Rich Radke offered a unique course on computational creativity in fall 2023, covering the fast moving field of generative AI. He described below his journey through this course including his motivation, approach, experience, and results of the course.
OpenAI’s release of DALL-E 2 in the spring of 2022 was the first time I really took notice of how incredible generative models for image creation had become. As a computer vision grad student and professor, I was familiar with the “old school” of neural networks (backpropagation, hidden Markov models) but the images my friends and I were producing in a matter of seconds seemed like an impossible extension, almost in the realm of science fiction. In early 2023, I bit the bullet and requested to teach a new special topics class called Computational Creativity in the fall semester, covering the last ten years of rapidly evolving research in generative image and text synthesis, with the ulterior motive of getting myself up to speed! I also wanted to explore how artists have incorporated generative models in their work, and discuss the intersections of technology with law, ethics, and philosophy. I lined up a couple great guest speakers: Aaron Hertzmann from Adobe Research, discussing the question of whether computers can be considered artists, and Pamela Samuelson from UC Berkeley discussing legal challenges to generative AI.

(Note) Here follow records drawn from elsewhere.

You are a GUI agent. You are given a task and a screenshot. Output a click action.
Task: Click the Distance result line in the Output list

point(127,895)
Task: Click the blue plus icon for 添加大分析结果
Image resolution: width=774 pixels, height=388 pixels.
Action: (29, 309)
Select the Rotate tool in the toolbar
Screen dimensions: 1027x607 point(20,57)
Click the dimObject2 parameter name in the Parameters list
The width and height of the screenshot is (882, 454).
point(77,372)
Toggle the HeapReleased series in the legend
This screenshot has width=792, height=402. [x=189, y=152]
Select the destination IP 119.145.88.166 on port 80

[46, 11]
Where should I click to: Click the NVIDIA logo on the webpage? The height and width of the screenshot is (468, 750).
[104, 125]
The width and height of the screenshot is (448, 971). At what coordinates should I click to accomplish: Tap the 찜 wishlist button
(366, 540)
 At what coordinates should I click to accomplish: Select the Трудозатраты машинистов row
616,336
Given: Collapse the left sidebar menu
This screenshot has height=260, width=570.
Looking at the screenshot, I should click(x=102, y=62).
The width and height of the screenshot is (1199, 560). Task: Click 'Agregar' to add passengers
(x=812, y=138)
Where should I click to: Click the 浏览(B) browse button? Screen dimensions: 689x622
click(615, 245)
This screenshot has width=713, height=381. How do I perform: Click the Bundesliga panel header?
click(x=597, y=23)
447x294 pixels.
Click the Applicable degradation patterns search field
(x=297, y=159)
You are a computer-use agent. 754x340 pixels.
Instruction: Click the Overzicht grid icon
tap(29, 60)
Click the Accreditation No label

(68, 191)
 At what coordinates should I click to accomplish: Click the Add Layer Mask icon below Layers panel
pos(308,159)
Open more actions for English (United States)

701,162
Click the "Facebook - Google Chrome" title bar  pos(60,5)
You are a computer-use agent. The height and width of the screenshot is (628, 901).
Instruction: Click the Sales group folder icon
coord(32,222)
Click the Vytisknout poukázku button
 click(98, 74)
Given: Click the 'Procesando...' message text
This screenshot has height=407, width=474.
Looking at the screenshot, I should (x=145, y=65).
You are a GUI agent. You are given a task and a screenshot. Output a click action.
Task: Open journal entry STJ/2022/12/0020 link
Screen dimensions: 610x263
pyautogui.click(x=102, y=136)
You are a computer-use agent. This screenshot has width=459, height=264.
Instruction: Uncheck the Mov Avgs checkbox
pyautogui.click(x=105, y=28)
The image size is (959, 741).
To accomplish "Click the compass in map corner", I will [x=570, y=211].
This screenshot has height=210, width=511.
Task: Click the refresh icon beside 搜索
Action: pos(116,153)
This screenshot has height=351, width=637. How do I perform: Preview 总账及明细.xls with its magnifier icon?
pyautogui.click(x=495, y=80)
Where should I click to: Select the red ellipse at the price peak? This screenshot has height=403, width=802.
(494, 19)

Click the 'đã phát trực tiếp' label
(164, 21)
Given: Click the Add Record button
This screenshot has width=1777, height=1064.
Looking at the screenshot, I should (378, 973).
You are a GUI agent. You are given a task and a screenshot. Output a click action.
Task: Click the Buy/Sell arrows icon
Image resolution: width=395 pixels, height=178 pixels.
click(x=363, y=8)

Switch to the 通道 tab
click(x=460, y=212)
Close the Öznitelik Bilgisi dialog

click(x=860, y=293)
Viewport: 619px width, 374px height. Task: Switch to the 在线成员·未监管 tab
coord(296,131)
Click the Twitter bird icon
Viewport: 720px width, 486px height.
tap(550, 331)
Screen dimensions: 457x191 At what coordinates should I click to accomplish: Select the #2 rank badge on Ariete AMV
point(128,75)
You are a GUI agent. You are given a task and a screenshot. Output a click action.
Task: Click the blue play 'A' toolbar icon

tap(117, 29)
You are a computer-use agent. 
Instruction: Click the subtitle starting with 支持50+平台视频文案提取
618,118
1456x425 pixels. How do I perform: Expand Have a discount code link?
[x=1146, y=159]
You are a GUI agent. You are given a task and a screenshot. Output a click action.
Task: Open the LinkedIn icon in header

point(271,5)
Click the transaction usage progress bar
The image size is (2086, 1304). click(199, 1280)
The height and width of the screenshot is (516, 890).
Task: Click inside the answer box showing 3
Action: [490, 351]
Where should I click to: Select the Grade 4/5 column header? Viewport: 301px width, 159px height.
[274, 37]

The pilot offering of the class just wrapped up in Fall 2023, with an enthusiastic group of about 20 seniors and grad students. You can follow along at the course web page here; while some files are available only to members of the RPI community, all the lectures are publicly available in this YouTube playlist. We started with the by-now classical variational autoencoder or VAE (even though it was only introduced about 10 years ago!) and proceeded through the many kinds of generative adversarial networks (GANs), diffusion models, transformers, and large language models. We also overviewed generative models for creating music, 3D objects, vector graphics, and animations. In many lectures, we were discussing innovations that had just been announced a few months ago, and in fact, it became impossible to keep up with the impressive new tools revealed over the course of the fall (e.g., OpenAI’s DALL-E 3, Stability AI’s Stable Video Diffusion, and Meta’s AudioCraft).
At the end of the semester I edited some of the best student work of the semester into my traditional final video. The students worked in teams on mini-projects over the course of the semester, collecting their own training data and building generative models to create similar inputs. Every assignment involved a peer evaluation so that students could view and comment on each others’ work. The students’ open-ended final projects included creating stylized environments to better train agents for reinforcement learning; creating lyrics, music, visuals and album covers for music videos; telling 5-panel stories with emotional beats; and playing a Pictionary-type game with a human and AI taking turns drawing and guessing. I especially liked this project that renders familiar parts of campus in a dreamy anime style, and this project that creates short narrated video stories from an initial user prompt.
Teaching this course was like being a graduate student again; I reviewed hundreds of papers and learned a whole new area. It was also exhausting; I’m looking forward to teaching a couple of courses where the state of the art doesn’t change every few weeks!